Depending on the market, the fifth generation not only offers plug-in technology, optional all-wheel drive, but also up to 164 kW / 223 hp and a 13.6 kilowatt-hour battery in the underbody for a range of up to 70 kilometers. The new battery pack has 50 percent more capacity and 30 percent fewer cells with a higher energy density, takes up the same space and weighs approximately the same as the previous smaller battery. In some countries, the Prius is available with either without or plug-in drive, while the standard hybrid is also offered as an all-wheel drive, especially in the USA. When it comes to charging power, however, the PHEV is a bit tired, as it grew from just 3.3 to 3.5 kilowatts. A full charge used to take at least two hours, but now it will take up to four. The sleek front with the V-shaped LED headlight lines and the narrow radiator slit looks like a mix between the Hyundai i30 and a Lucid and comes around the corner much more dynamically than before. The two-liter gasoline engine delivers 112 kW / 152 hp and the transaxle electric motor contributes a further 120 kW / 160 hp. The standard consumption is 0.5 to 0.8 liters per 100 kilometers.
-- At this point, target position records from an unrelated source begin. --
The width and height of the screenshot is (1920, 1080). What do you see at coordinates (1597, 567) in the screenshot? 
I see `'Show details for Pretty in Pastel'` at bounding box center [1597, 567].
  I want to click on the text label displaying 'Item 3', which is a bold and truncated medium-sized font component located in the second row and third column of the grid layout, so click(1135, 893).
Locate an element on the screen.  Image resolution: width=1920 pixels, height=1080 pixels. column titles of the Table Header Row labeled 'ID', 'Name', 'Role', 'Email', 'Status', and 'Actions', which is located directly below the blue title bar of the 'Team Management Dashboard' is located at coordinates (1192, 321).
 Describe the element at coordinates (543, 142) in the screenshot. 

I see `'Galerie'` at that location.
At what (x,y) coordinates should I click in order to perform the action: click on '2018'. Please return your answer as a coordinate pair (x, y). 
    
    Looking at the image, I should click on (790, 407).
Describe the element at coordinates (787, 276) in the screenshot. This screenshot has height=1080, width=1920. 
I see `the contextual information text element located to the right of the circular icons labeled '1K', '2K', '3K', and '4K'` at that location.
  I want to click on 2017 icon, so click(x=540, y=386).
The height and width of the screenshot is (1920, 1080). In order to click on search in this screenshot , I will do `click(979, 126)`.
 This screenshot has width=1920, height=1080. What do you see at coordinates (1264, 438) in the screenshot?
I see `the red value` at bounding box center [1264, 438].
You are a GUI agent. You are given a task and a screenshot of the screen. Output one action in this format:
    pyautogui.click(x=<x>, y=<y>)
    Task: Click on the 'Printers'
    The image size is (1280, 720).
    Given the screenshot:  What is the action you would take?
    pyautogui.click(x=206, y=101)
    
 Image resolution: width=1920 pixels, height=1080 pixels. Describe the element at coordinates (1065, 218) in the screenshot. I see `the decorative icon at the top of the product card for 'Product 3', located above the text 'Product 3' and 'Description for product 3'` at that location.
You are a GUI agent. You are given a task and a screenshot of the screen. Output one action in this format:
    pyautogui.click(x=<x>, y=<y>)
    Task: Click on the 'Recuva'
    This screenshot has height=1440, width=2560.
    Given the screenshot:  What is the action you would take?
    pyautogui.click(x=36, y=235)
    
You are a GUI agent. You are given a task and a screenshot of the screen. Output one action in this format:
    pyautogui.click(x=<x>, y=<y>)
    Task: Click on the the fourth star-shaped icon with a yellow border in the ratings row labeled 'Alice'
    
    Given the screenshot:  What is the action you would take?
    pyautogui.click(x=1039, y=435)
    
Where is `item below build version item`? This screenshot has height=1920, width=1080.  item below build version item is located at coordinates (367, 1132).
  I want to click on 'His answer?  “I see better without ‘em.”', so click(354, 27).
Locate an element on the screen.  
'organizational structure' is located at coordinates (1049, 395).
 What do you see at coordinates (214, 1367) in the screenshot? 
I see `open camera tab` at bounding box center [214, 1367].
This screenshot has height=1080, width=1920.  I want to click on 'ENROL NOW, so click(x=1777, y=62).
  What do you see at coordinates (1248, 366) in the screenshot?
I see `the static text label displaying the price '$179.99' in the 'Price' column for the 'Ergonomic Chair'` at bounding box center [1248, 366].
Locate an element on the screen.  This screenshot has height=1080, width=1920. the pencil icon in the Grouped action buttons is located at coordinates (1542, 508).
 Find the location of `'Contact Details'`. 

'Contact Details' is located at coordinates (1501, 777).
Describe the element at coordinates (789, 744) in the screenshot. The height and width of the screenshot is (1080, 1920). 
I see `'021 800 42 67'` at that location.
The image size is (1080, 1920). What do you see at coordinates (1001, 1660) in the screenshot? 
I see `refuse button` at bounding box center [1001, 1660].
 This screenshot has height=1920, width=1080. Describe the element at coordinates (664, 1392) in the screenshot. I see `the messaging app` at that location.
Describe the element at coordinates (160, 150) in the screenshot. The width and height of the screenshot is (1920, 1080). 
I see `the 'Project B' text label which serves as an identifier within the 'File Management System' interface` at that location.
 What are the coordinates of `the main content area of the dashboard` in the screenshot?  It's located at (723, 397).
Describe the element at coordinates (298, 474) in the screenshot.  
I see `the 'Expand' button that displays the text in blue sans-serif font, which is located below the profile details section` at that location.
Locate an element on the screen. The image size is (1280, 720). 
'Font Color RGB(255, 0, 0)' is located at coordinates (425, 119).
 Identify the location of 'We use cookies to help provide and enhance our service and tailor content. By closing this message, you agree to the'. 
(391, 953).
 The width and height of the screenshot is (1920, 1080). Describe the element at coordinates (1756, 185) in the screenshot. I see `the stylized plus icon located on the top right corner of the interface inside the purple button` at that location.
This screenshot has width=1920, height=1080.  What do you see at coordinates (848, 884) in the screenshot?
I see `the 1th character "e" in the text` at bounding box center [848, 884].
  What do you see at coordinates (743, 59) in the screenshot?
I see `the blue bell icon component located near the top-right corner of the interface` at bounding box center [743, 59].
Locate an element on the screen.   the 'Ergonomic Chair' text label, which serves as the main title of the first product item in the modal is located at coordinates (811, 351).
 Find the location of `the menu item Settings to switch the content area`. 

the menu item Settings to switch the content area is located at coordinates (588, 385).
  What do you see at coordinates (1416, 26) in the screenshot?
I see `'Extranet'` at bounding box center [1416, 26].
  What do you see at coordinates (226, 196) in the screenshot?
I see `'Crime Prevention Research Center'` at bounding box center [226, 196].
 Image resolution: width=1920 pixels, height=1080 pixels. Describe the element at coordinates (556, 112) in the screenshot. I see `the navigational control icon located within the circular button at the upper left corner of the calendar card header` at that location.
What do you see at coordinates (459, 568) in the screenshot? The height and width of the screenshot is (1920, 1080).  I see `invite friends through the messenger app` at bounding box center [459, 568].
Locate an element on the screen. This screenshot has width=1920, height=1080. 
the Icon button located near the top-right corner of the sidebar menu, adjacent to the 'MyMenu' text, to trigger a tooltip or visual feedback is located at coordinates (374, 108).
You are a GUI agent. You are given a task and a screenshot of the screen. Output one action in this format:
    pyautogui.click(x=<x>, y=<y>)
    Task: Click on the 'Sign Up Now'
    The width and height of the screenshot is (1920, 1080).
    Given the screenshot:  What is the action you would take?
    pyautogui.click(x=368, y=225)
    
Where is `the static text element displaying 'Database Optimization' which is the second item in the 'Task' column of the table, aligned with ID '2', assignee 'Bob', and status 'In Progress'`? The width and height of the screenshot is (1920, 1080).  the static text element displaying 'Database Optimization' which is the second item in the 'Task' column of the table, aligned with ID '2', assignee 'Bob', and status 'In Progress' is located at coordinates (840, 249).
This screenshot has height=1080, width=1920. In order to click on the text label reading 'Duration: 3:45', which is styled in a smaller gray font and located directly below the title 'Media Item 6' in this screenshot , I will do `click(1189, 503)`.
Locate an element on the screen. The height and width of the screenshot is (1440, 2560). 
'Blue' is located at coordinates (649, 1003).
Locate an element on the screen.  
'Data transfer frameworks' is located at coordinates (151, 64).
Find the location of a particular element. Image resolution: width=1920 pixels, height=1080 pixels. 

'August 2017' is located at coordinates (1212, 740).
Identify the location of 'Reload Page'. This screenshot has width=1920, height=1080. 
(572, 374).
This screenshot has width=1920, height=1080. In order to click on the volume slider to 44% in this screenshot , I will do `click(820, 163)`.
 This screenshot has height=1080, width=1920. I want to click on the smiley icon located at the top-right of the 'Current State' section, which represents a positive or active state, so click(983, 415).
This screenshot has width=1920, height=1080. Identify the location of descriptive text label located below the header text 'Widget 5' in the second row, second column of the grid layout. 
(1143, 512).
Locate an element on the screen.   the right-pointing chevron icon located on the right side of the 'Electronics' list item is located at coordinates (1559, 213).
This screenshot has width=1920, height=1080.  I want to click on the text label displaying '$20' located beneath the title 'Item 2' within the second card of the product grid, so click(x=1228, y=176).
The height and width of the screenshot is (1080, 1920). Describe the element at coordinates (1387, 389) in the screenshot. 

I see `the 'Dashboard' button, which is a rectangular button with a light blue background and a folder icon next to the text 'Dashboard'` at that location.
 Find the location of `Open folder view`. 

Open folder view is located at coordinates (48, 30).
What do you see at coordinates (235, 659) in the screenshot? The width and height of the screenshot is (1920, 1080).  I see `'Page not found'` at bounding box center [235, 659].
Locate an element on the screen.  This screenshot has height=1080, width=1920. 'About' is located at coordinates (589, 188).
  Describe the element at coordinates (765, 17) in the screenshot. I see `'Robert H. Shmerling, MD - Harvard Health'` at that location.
Rolling Prius chicane, that was once, because the Toyota Prius V is definitely fun, has more than enough power, especially as the top version, and shows this off more confidently than ever with its 19-inch wheelset. The steering is very smooth and always precise – there is significantly less rolling movement than before. The previous Prius struggled from a standstill to 100 km/h in well over ten seconds and the successor feels twice as fast at 6.8 seconds, even if a maximum speed of 177 km/h is a disappointment for the impressive engine performance. But what is most exciting is the new drivability, because even the otherwise annoying intermediate accelerations happen much more smoothly and quietly than before thanks to the new parallelism between engine noise and acceleration, despite the continuously variable transmission.